Description: When saving or converting a PDF to a text document, all text boxes now end up on the first page. They are stacked on top of each other, making the text unreadable. This happens both with the Writer GUI and when using the command-line to `--convert-to`. This is due to some change made after LibreOffice 7.4.3.2 - the last correctly working version. Steps to Reproduce: Using the CLI: 1. `cd` to the directory with the attached test file to this bug report: `multiple-pages.pdf` 2. Execute: soffice --infilter="writer_pdf_import" --convert-to doc multiple-pages.pdf 3. View the `doc` file in Writer or in MS Office. Using the GUI: 1. Launch Writer. 2. File > Open > Select file type "PDF - Portable Document Format (Writer) (*.pdf)" and Open the `multiple-pages.pdf` 3. File > Save as > doc 4. Close Writer and open the saved `doc` file in Writer or MS Office. Actual Results: All text boxes are on the first page. Expected Results: The text boxes should be on their corresponding pages as in the original PDF. Reproducible: Always User Profile Reset: Yes Additional Info: Version: 7.4.4.1 (x64) / LibreOffice Community Build ID: 988f4a351a6fa8cf4bdf2bdc873ca12cf8cbe625 CPU threads: 12; OS: Windows 10.0 Build 19045; UI render: Skia/Vulkan; VCL: win Locale: bg-BG (bg_BG); UI: en-US Calc: CL
Created attachment 188383 [details] multiple-pages.pdf - PDF test file with multiple pages
Reproduced when saved as DOCX and DOC with: Version: 7.4.7.2 / LibreOffice Community Build ID: 723314e595e8007d3cf785c16538505a1c878ca5 CPU threads: 8; OS: Linux 5.15; UI render: default; VCL: gtk3 Locale: en-AU (en_AU.UTF-8); UI: en-US Calc: threaded And in recent master build: Version: 24.2.0.0.alpha0+ (X86_64) / LibreOffice Community Build ID: 77fca616e0bd79e0b405fd0b3543cf8e94e15df3 CPU threads: 8; OS: Linux 5.15; UI render: default; VCL: gtk3 Locale: en-AU (en_AU.UTF-8); UI: en-US Calc: threaded Already the case in 6.0.0.3. In 5.4, text boxes would disappear and LO would hang.
Created attachment 188418 [details] sample ODT The bug can be tested directly form this ODT, created in LO 7.5.4 after importing the sample PDF with Writer.

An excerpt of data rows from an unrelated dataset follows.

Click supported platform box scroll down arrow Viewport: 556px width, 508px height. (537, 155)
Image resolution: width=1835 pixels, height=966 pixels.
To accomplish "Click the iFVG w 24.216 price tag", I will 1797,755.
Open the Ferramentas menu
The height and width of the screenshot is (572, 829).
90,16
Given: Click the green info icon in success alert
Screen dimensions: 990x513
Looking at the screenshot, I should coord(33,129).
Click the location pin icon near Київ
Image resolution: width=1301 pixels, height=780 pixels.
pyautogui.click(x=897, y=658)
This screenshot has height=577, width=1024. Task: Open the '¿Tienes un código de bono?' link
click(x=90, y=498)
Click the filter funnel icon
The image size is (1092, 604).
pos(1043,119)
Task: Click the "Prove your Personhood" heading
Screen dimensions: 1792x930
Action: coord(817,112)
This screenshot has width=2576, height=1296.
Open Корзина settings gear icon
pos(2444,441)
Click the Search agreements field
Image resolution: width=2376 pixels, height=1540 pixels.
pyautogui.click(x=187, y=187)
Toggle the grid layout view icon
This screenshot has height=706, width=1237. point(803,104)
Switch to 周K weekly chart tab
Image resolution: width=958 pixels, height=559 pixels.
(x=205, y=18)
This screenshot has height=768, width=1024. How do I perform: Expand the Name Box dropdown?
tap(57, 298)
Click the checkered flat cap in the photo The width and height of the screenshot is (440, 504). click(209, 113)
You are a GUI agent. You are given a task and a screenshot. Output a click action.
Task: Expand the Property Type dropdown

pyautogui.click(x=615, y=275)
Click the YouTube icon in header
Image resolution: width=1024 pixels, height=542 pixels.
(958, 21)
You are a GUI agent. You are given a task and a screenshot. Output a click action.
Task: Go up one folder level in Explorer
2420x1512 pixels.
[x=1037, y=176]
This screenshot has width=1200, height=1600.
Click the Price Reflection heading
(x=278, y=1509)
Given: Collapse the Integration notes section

Confirmed, do we have faulty "text:anchor-page-number" during pdfio import? Be sure to use the correct PDF import filter, but I do reproduce during "save-as" export to OOXML and opening that format with Word 2021 or Writer 7.6.0 PDF filter import (pdfio) into Writer should be done with: "PDF - Portable Document Format (Writer) (*.pdf)" The sample PDF is parsed into a four page Writer document and each text run of the PDF ends up on its correct page on the writer canvas. But writing out to ODF seems incorrect in addition to the issues noted for doc/docx MS Binary and OOXML format. Opening the ODF archive and examining content.xml for the text-box spans, each of the T2 spans holding text are being written as to "page" anchors, but then the associated "text:anchor-page-number" is set as "1". Not too sure, but assume that would be OK for a relative page ref, but suspect that that page number is then getting parsed when opened as OOXML or MS Binary, or when those formats are opened back into LibreOffice. Seems like the import filter parsing of the PDF text runs is correct, but then we're doing incorrect thing for referencing the text span anchors. Is the issue with the filter import of the PDF elements, or with the filter export from ODF to MS Binary or OOXML? Or both?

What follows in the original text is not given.